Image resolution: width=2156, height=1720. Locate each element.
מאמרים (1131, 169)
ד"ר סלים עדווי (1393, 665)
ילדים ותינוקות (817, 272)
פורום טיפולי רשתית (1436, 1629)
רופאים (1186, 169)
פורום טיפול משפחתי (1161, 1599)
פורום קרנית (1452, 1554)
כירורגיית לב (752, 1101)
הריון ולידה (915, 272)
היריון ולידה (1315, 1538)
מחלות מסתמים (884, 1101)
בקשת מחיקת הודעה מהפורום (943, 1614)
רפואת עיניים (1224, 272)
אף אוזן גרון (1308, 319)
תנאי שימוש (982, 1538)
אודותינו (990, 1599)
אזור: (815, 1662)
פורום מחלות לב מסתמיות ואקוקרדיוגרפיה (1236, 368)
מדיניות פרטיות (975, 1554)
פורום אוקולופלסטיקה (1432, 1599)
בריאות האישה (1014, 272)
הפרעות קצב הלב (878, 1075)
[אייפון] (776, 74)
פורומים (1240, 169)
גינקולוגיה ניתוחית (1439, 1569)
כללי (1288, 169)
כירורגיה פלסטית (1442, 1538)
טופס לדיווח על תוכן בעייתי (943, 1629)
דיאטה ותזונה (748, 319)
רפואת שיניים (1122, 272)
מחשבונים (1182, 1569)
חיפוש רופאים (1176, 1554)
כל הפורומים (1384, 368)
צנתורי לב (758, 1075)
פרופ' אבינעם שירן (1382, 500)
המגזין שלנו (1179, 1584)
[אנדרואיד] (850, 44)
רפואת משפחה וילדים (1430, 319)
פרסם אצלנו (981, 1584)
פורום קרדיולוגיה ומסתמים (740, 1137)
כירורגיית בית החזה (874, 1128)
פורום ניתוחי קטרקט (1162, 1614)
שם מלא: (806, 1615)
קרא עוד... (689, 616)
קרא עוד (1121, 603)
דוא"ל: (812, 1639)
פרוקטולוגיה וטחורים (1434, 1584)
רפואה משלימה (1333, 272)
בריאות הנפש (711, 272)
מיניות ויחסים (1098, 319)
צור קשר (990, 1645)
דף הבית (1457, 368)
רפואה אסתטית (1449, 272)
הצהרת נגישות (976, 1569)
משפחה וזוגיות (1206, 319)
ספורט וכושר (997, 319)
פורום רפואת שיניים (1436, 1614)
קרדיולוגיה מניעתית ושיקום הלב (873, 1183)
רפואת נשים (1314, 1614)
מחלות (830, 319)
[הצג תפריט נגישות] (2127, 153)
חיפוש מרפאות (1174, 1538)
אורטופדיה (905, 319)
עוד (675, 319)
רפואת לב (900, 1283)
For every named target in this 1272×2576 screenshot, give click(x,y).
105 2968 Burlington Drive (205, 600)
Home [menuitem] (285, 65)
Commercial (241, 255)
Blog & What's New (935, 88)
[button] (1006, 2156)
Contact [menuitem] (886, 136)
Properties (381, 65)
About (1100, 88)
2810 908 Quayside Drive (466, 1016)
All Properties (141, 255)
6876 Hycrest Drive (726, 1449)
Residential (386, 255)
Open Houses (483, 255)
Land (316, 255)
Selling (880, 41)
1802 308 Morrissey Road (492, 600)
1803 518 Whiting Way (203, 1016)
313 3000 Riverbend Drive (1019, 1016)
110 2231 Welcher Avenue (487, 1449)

+ + +

Everything from the first line of the data through the line holding "בקשת מחיקת הודעה מהפורום (943, 1614)" should be output exactly, and no other lines.

Image resolution: width=2156, height=1720. Locate each element.
מאמרים (1131, 169)
ד"ר סלים עדווי (1393, 665)
ילדים ותינוקות (817, 272)
פורום טיפולי רשתית (1436, 1629)
רופאים (1186, 169)
פורום טיפול משפחתי (1161, 1599)
פורום קרנית (1452, 1554)
כירורגיית לב (752, 1101)
הריון ולידה (915, 272)
היריון ולידה (1315, 1538)
מחלות מסתמים (884, 1101)
בקשת מחיקת הודעה מהפורום (943, 1614)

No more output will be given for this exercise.